Extrapleural solitary fibrous tumor evidenced by 68Ga-prostate-specific membrane antigen positron emission tomography/computed tomography study in the staging of a high-risk prostate cancer patient
Author(s) -
André Marcondes Braga Ribeiro,
Thais Menezes Do Nascimento,
Eduardo Nóbrega Pereira Lima
Publication year - 2020
Publication title -
world journal of nuclear medicine
Language(s) - English
Resource type - Journals
eISSN - 1607-3312
pISSN - 1450-1147
DOI - 10.4103/wjnm.wjnm_18_20
Subject(s) - medicine , prostate cancer , positron emission tomography , radiology , positron emission tomography computed tomography , glutamate carboxypeptidase ii , biopsy , metastasis , prostate , nuclear medicine , cancer
Positron emission tomography/computed tomography (PET/CT) using 68Ga-labeled prostate-specific membrane antigen (68Ga-PSMA) became an important tool in the prostate cancer (PC) diagnosis. Despite its high sensitivity and specificity, this method may produce false-positive findings, as indicated by previous studies. This case report aims to warn nuclear medicine physicians, oncologists, and urologists about the possibility of false-positive findings using this imaging modality, especially in patients who have already been diagnosed with other malignancies.
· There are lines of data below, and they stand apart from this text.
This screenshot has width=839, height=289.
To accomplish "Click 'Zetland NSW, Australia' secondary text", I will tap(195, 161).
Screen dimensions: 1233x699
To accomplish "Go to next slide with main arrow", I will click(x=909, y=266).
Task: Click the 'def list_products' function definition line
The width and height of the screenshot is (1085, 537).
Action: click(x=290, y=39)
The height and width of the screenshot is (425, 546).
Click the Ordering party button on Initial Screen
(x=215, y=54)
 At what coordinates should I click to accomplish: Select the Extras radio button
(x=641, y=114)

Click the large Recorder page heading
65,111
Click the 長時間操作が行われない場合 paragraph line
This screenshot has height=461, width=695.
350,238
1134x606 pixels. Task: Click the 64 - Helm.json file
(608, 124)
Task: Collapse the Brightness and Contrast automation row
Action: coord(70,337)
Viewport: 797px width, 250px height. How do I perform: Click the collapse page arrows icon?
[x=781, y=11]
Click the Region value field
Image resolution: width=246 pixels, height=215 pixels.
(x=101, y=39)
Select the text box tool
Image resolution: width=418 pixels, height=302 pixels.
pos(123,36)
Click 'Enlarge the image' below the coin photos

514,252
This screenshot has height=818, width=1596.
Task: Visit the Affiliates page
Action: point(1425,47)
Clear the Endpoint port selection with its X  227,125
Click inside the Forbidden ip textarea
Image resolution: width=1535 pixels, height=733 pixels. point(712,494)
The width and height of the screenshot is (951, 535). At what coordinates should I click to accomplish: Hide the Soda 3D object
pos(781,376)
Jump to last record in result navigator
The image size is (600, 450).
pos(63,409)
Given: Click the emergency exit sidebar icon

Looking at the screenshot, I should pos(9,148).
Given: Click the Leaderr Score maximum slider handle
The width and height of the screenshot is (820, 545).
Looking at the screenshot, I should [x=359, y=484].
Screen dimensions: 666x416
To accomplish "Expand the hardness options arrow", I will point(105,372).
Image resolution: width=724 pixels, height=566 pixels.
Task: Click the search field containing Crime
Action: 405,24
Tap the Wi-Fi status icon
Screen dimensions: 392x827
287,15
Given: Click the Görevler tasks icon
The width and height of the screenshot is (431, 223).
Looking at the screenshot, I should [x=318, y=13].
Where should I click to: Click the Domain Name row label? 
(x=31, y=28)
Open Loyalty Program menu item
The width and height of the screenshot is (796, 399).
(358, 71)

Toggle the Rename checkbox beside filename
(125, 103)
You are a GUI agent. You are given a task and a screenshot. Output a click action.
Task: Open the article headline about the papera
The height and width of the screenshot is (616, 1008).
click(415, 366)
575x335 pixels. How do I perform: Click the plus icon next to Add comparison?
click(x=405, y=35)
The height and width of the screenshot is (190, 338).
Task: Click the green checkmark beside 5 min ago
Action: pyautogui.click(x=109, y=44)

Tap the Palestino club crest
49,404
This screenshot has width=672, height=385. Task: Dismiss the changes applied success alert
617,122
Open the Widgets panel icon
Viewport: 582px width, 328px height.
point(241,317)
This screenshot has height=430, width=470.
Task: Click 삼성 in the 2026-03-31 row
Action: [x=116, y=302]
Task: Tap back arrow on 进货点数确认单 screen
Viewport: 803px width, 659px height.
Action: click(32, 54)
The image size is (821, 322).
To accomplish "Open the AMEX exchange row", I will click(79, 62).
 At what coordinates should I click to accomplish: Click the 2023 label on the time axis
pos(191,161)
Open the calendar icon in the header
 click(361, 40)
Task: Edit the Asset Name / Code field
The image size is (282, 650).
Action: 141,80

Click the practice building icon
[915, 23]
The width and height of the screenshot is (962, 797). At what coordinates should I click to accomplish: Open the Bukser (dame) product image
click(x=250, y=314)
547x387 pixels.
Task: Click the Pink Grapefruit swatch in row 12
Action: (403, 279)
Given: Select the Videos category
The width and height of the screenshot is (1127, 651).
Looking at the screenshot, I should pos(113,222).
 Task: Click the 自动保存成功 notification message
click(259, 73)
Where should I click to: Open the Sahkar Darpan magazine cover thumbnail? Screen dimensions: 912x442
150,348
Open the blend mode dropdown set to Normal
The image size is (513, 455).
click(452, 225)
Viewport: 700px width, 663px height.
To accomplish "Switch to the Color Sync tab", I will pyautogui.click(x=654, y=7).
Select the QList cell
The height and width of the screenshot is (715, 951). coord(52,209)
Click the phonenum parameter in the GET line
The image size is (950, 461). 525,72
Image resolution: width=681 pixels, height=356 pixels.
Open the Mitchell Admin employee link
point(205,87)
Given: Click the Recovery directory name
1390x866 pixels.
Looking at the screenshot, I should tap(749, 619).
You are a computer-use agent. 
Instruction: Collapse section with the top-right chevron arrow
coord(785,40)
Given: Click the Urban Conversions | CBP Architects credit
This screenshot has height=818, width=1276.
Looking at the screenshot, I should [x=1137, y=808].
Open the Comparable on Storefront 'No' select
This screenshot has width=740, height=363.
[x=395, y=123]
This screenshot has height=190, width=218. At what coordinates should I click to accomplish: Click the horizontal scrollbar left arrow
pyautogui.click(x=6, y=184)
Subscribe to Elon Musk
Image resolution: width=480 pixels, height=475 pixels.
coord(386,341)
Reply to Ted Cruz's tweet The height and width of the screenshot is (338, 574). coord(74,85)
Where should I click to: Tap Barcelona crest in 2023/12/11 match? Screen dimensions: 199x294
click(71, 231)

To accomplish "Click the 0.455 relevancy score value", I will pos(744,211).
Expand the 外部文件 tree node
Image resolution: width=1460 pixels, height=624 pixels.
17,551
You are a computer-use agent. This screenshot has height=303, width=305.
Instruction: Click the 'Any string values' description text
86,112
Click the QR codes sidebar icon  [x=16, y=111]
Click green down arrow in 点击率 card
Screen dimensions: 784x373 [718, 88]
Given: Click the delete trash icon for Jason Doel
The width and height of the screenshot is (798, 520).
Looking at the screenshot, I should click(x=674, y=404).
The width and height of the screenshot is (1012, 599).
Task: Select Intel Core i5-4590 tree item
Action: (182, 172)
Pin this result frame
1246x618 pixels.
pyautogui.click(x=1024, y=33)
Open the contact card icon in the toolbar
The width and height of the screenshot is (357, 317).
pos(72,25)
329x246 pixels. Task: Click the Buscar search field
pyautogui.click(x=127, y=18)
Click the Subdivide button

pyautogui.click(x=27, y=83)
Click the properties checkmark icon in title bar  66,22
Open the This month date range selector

A 69-year-old man, previously treated for an extrapleural solitary fibrous tumor (ESFT), underwent staging tests after a new diagnosis of high-risk PC. 68Ga-PSMA PET/CT imaging revealed an abnormal uptake in the prostate and in the right humerus. A biopsy was performed, and the pathology showed a lesion consisting of an ESFT metastasis. Diagnostic issues related to 68Ga-PSMA PET/CT imaging should be disseminated to help physicians make appropriate treatment choices for each patient and avoid unnecessary procedures.